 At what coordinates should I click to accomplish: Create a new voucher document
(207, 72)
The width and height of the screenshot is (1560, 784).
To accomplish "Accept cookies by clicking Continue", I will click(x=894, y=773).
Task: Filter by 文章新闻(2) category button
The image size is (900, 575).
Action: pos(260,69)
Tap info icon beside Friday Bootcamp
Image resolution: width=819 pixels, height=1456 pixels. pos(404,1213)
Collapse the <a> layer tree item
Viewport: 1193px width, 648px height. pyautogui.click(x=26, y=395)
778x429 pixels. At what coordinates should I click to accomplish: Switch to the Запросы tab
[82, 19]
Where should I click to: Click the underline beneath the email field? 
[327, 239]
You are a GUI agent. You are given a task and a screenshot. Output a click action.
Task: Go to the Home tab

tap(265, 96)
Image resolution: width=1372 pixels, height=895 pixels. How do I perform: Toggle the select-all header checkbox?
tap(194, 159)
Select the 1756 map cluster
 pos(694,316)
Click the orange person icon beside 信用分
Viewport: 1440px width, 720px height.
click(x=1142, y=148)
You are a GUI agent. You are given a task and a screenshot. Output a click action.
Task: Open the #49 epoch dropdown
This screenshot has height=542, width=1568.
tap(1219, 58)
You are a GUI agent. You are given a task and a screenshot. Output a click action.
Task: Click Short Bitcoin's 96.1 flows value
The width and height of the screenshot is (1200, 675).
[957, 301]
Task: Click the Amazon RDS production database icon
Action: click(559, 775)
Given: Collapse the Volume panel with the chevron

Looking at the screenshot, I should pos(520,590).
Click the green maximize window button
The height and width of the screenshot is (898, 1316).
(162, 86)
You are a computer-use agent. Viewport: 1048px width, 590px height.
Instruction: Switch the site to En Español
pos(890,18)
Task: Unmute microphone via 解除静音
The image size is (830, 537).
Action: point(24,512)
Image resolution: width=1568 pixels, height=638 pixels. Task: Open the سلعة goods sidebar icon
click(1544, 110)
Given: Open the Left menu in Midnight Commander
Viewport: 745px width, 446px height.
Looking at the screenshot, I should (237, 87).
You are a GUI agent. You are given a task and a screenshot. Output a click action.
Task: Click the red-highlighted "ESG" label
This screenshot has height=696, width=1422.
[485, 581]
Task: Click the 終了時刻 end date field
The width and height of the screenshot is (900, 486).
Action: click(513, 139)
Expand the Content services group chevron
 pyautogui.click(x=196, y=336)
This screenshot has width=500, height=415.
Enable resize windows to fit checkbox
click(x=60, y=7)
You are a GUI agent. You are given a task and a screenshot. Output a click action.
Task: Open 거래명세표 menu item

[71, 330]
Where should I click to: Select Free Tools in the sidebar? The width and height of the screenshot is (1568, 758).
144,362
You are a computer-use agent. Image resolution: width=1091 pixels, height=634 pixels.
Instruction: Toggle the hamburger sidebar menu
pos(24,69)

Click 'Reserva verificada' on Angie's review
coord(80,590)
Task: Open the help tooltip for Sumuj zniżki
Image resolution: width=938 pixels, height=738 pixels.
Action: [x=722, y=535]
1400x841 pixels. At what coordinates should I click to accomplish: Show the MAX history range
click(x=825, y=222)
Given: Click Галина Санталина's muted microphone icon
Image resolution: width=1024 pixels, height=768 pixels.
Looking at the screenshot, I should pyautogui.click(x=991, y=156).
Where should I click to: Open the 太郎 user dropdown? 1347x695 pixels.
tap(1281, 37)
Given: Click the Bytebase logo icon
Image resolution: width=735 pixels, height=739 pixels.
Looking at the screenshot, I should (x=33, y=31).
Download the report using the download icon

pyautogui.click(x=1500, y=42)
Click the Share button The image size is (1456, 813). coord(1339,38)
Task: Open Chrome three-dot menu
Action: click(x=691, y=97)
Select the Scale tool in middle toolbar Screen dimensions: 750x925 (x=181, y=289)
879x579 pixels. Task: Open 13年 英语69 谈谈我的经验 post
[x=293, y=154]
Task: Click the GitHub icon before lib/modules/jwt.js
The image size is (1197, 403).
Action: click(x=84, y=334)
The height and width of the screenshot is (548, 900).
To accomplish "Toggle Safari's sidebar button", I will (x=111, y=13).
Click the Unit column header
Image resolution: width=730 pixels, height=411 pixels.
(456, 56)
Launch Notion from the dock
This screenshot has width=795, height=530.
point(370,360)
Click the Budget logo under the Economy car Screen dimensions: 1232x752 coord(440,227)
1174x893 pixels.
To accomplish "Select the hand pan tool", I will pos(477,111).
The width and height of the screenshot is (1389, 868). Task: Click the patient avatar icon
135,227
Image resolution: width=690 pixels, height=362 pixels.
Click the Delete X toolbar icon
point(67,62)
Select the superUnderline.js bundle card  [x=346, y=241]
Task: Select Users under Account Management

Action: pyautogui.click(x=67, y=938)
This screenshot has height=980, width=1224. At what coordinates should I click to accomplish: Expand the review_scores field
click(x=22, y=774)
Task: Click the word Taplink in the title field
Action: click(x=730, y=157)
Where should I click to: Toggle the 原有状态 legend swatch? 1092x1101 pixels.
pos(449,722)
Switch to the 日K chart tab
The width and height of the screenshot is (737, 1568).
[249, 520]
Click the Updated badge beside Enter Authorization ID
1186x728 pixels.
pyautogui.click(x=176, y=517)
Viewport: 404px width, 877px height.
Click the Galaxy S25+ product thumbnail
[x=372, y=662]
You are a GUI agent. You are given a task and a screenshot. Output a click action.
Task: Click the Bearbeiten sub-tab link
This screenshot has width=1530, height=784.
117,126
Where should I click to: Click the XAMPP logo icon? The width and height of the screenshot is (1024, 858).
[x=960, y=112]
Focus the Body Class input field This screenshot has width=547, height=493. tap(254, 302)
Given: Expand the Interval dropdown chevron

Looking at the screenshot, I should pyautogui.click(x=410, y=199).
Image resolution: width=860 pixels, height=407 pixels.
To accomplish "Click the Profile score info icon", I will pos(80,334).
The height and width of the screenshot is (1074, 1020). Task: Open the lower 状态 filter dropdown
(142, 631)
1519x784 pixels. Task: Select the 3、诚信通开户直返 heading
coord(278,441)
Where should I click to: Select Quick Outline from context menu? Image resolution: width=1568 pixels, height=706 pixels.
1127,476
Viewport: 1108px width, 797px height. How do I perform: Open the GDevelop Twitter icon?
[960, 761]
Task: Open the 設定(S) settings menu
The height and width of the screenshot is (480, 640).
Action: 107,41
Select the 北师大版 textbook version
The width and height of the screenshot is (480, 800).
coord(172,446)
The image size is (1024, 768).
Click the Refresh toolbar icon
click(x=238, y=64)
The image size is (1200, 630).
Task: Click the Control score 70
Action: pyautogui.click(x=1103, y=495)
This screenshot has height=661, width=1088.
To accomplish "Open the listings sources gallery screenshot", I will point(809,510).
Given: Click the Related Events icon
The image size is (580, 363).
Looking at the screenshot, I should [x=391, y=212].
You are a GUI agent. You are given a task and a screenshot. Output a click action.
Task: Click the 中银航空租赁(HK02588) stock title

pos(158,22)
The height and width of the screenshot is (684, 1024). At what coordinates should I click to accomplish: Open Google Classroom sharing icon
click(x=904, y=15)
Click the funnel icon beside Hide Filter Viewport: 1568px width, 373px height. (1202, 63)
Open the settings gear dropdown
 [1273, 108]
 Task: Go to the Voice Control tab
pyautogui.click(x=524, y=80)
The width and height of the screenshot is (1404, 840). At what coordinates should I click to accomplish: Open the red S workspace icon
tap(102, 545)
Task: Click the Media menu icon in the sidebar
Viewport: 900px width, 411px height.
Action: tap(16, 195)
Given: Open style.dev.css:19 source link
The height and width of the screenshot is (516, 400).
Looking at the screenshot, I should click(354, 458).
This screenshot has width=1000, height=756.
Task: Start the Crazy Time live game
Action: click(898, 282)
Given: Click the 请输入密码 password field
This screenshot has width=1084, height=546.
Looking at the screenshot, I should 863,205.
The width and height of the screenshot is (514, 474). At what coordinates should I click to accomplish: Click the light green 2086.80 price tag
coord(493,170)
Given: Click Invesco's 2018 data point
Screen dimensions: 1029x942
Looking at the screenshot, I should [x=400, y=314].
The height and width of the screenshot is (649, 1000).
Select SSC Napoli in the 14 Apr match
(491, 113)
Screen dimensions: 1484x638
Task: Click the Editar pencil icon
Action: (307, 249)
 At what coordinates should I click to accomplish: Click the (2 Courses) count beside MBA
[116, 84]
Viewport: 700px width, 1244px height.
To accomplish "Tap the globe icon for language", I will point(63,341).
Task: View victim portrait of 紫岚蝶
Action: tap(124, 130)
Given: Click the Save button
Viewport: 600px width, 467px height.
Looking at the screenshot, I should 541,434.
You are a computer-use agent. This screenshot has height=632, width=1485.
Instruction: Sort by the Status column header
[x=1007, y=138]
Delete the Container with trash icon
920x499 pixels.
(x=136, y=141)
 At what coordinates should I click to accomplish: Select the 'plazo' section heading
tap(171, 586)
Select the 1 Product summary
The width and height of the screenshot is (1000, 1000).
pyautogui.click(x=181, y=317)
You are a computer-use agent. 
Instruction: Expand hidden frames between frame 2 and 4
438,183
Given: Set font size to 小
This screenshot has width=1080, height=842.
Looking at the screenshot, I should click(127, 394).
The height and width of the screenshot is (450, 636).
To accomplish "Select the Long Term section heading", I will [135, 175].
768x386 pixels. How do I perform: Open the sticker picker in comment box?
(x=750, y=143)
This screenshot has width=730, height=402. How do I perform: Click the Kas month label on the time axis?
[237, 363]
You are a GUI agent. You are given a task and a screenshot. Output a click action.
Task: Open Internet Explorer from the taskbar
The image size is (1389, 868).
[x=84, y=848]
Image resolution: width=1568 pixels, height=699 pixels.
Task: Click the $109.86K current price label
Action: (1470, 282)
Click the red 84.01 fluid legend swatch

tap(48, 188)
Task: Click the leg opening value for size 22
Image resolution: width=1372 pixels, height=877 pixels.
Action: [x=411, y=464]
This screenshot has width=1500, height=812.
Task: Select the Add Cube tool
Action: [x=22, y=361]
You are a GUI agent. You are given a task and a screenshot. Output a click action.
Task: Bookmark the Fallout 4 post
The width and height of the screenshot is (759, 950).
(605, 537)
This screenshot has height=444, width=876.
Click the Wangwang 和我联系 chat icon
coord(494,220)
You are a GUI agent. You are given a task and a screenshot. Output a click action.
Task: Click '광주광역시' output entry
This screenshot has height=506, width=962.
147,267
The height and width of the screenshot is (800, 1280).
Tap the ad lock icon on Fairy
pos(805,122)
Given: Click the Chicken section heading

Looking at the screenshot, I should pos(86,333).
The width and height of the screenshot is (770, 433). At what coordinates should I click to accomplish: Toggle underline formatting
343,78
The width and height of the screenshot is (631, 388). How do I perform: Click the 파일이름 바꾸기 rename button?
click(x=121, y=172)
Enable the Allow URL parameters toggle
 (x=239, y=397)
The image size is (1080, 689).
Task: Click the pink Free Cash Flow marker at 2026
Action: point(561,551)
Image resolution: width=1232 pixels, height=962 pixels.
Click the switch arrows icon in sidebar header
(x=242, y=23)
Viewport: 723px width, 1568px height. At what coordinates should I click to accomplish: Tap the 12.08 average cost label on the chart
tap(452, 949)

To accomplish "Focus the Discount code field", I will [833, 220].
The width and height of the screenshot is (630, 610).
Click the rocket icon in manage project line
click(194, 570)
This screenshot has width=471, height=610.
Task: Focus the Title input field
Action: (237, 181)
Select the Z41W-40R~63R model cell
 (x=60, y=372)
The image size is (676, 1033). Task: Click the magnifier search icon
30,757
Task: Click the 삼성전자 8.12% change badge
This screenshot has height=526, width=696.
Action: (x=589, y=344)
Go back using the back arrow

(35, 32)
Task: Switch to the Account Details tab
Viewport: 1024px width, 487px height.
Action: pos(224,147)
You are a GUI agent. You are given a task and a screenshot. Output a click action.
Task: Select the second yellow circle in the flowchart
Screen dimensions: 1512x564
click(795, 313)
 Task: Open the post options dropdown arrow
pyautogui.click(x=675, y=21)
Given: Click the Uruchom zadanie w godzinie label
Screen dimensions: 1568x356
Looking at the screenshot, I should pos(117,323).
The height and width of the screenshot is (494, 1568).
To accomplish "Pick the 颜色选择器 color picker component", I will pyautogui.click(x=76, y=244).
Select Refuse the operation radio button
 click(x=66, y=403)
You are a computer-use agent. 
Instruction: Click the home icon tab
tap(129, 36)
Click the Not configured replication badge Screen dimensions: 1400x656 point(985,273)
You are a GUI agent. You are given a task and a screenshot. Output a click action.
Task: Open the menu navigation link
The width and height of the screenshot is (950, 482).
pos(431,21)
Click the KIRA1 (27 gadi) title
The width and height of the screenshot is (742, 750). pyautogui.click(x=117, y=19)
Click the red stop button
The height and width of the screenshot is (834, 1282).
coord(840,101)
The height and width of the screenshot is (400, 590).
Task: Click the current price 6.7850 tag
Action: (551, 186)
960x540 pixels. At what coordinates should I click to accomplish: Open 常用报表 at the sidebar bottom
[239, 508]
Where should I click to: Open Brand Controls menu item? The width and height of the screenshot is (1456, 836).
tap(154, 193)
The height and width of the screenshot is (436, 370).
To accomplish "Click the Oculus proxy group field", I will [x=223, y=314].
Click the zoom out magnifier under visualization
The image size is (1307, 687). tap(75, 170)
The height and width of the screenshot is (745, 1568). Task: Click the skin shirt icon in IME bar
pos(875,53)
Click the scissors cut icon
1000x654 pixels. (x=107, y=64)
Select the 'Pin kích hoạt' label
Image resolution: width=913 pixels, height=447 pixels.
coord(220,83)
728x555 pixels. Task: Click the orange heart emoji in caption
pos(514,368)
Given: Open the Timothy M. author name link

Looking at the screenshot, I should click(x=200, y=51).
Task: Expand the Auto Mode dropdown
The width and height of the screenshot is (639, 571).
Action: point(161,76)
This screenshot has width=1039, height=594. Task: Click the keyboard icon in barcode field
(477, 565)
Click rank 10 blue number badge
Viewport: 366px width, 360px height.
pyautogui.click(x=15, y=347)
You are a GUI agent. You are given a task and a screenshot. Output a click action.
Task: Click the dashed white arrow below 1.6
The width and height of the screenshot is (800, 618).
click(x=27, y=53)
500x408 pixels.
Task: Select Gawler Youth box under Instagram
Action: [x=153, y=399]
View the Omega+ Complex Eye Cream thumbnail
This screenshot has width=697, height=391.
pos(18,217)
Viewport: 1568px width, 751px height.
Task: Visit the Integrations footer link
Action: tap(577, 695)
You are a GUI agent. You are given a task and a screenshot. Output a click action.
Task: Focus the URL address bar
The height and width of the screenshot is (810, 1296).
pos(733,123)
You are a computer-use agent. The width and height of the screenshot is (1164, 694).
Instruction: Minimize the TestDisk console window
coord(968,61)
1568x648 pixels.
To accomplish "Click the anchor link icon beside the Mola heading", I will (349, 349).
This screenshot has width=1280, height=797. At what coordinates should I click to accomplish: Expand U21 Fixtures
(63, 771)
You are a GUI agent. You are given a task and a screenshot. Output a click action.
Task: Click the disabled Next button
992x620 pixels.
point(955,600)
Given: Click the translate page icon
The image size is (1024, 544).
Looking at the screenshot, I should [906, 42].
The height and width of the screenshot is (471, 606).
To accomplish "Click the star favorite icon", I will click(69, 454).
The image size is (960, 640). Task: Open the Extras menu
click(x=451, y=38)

— Exercise instructions —
Using the listing above, show each line with the word "microphone" in it.

— Written response —
Task: Unmute microphone via 解除静音
Given: Click Галина Санталина's muted microphone icon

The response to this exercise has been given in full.